== TASK REQUIREMENTS ==
Give the stretch from the line containing "Task: Select the Hand tool in toolbar" through the line containing "Action: point(15,37)" as a JSON list of strings, one string per line, with blank lines omitted.

== PROVIDED DATA ==
BEGIN
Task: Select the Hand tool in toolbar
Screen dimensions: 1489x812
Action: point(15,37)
END
BEGIN
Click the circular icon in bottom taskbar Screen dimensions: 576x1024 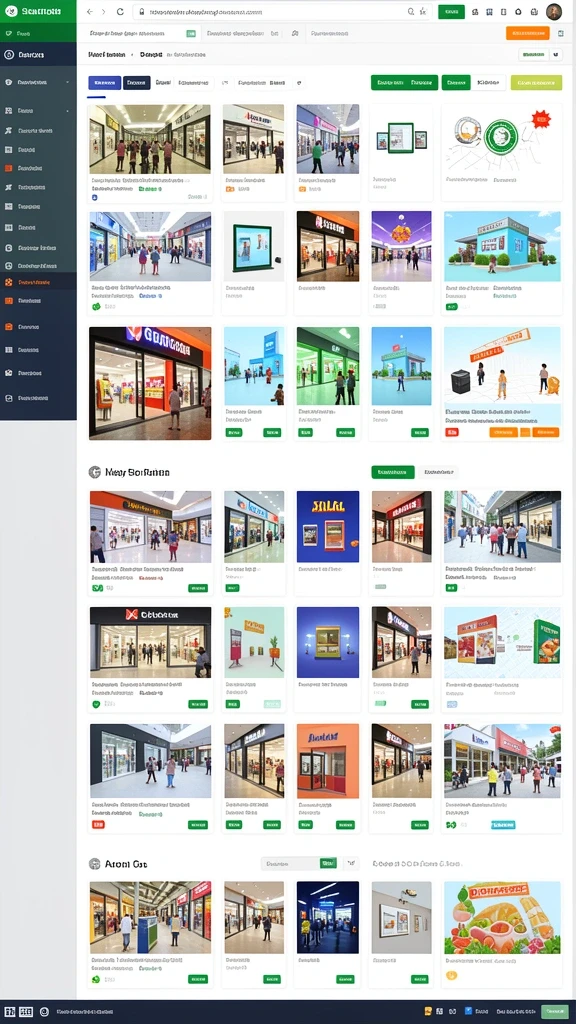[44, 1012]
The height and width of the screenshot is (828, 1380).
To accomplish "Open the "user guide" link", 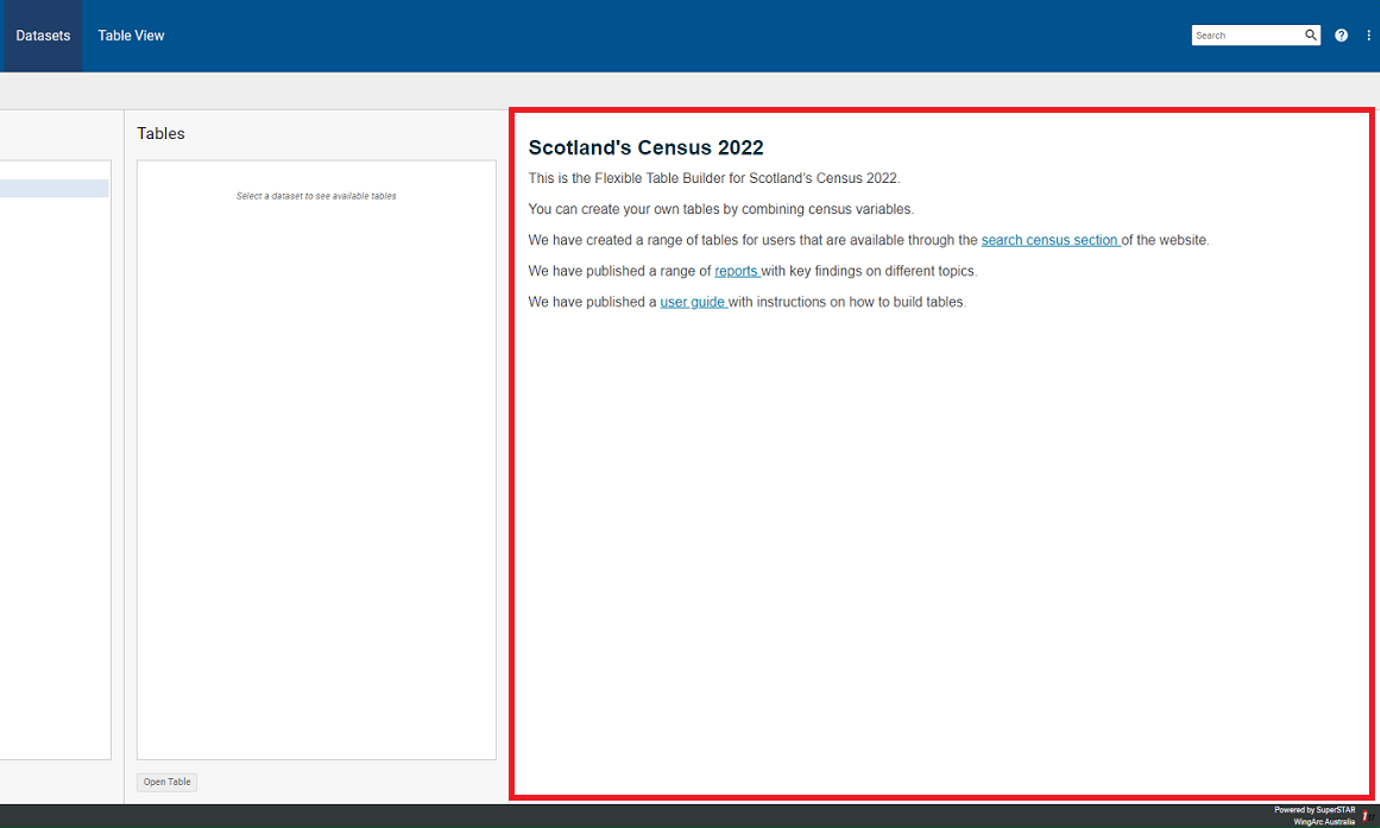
END
== COMPLETED EXERCISE ==
[
  "Task: Select the Hand tool in toolbar",
  "Screen dimensions: 1489x812",
  "Action: point(15,37)"
]